Furthermore, the study conducted in Saudi Arabia by Nashar and Almurshed [18] showed a positive association between lamb meat and CRC risk, and a negative association between beef meat and CRC risk, whereas a meta-analysis including 19 prospective cohort studies and comprising data from 15,183 CRC patients [48] found a positive association between beef and lamb consumption and CRC risk. In addition, a large cohort study conducted in Denmark and included 644 cases of colon cancer and 345 cases of rectal cancer found a positive association between lamb meat and colon cancer [49]. In fact, the beef consumption has a higher heme iron content (mean heme iron in cooked beef 2.63 ± 0.5 mg/100 g) compared to lamb consumption (mean heme iron in cooked lamb 1.68 ± 0.4 mg/100 g). One of the main hypotheses explaining the link between heme iron and CRC development is based on red meat pro-oxidative properties that could induce the oxidation of dietary polyunsaturated fatty acids [50]. Oxidation leads to the formation of lipid peroxidation and advanced glycation end-products, such as malondialdehyde or 4-hydroxynonenal, which are cytotoxic and genotoxic [50]. In addition, most of epidemiologic and experimental evidence support a major role of heme iron (abundant in red meat but far less in poultry), in the promotion of CRC risk especially by the consumption of red and processed meat [51].

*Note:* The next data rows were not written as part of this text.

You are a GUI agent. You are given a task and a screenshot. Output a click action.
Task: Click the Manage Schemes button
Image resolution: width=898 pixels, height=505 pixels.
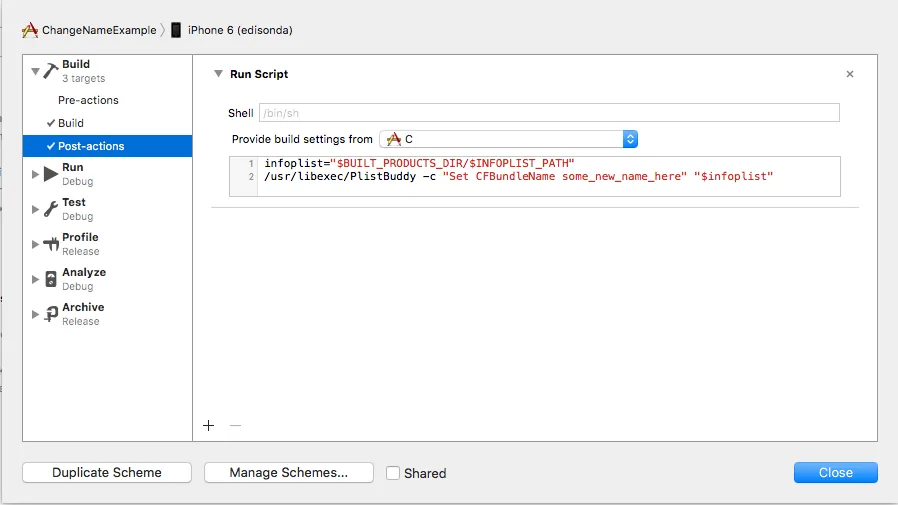(288, 473)
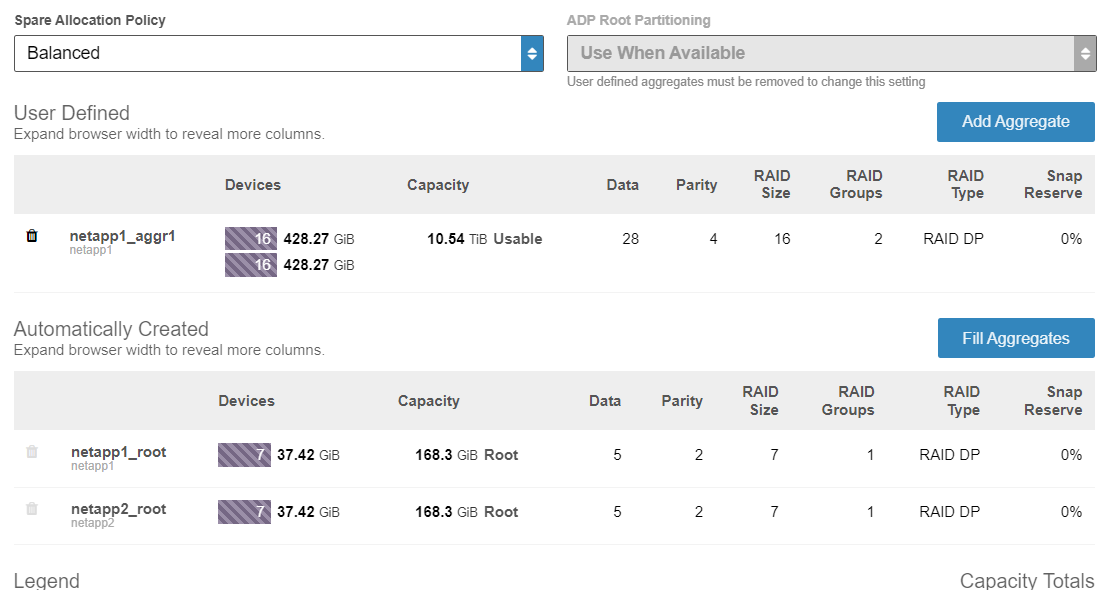Viewport: 1116px width, 590px height.
Task: Click the RAID Type header in User Defined
Action: pos(966,185)
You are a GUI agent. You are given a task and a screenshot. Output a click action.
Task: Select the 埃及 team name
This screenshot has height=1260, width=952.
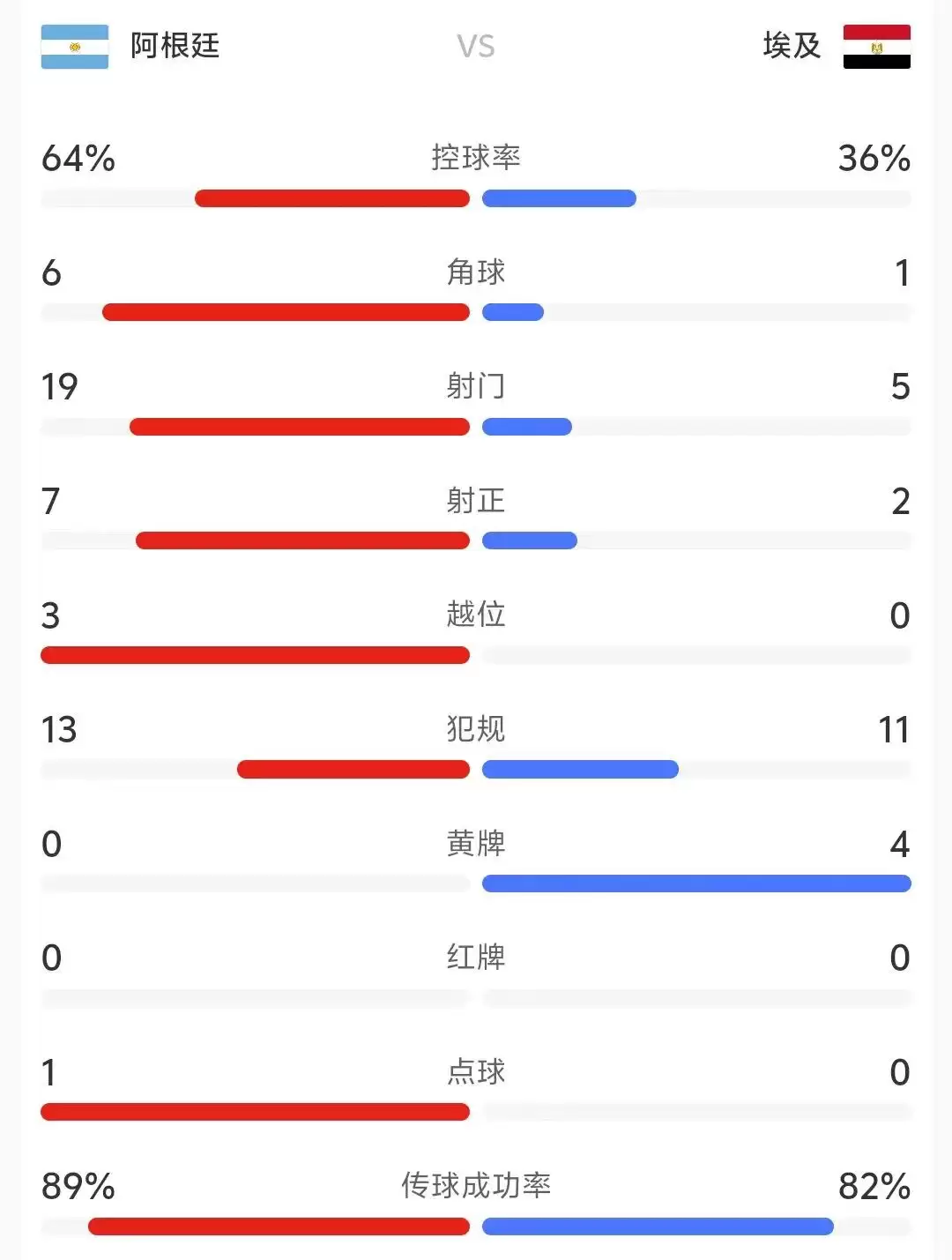coord(792,46)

Hence, we noted that the results found in Saudi Arabia by Nashar and Almurshed [18] about the relationship between beef consumption and CRC risk remain less logical than those found in the scientific research.

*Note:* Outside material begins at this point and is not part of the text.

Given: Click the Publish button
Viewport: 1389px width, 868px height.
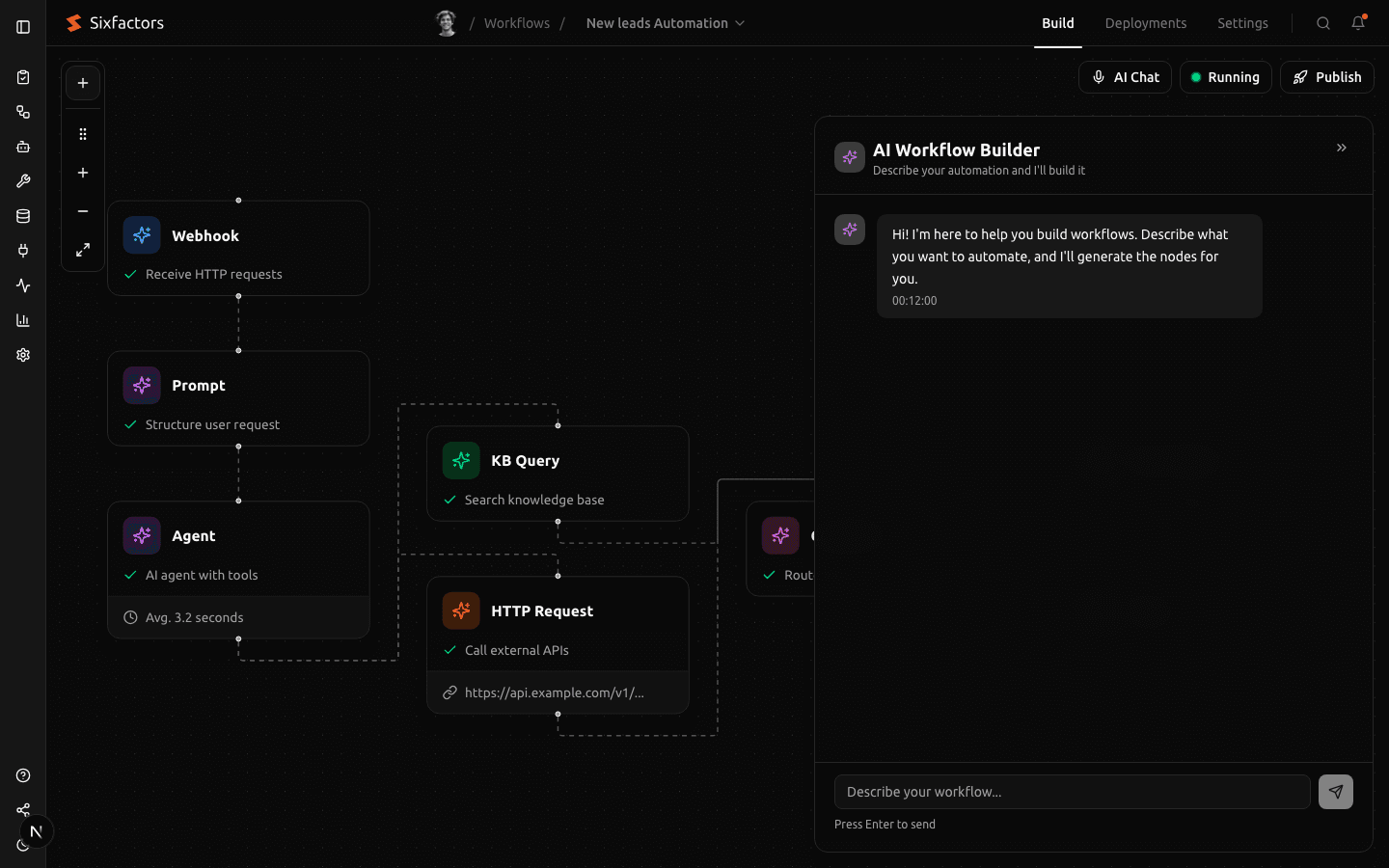Looking at the screenshot, I should 1326,77.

Finally, the studies included in this literature review have a number of limitations. All these studies have a low evidence level and took a small sample size, which is not representative of the target population. The included studies had a retrospective nature (case-control studies) and some limitations were presented in those retrospective studies such as biases related to memory, seasonal variations in fruits, vegetables, and plates and cooking techniques. Furthermore, the majority of studies did not exclude the participants that followed a diet such as diabetic and hypertensive patients and did not include the recently diagnosed patients (new cases), which may affect the quality of the collecting dietary data. The majority of studies used the FFQ (Food Frequency Questionnaire) which is susceptible to errors and choose one year to dietary recall time, which may not be sufficient to determine associations with a disease state that take years to be developed. On the other hand, some of studies did not adjust the consumption of meat with others exposure to determine the confounding factors such as body mass index, physical activity, and energy intake. This could perhaps explain such controversial results. Furthermore, most of case-control studies did not specify red meat types consumed; they reported only red meat consumption. In addition, most of case-control studies did not consider cooking methods for meat and its doneness levels.

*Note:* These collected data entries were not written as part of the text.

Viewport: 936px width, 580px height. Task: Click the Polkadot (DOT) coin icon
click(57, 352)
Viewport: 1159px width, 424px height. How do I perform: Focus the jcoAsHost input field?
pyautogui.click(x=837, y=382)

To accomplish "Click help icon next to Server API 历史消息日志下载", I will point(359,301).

The major strongest point of this review is that it is the first to summarize and evaluate the association of meat consumption and CRC risk in the MENA region. The main results were heterogeneous, not always the same as in the other countries and sometimes completely controversial. These findings have several limitations linked mainly to the design of the included studies which are susceptible to different forms of biases such as random error, misclassification, and confounding [52].

Conclusion

These results are not only insufficient, but also unconvincing. Furthermore, no studies have worked on the traditional meat products in the MENA region, which may explain partly the increase of CRC risk in this region. Further studies are necessary to be carried out in this region, with a larger sample size and conducted in rigorous criteria. These findings will help researchers to improve the quality of future studies about the association between CRC risk and nutritional diet in general.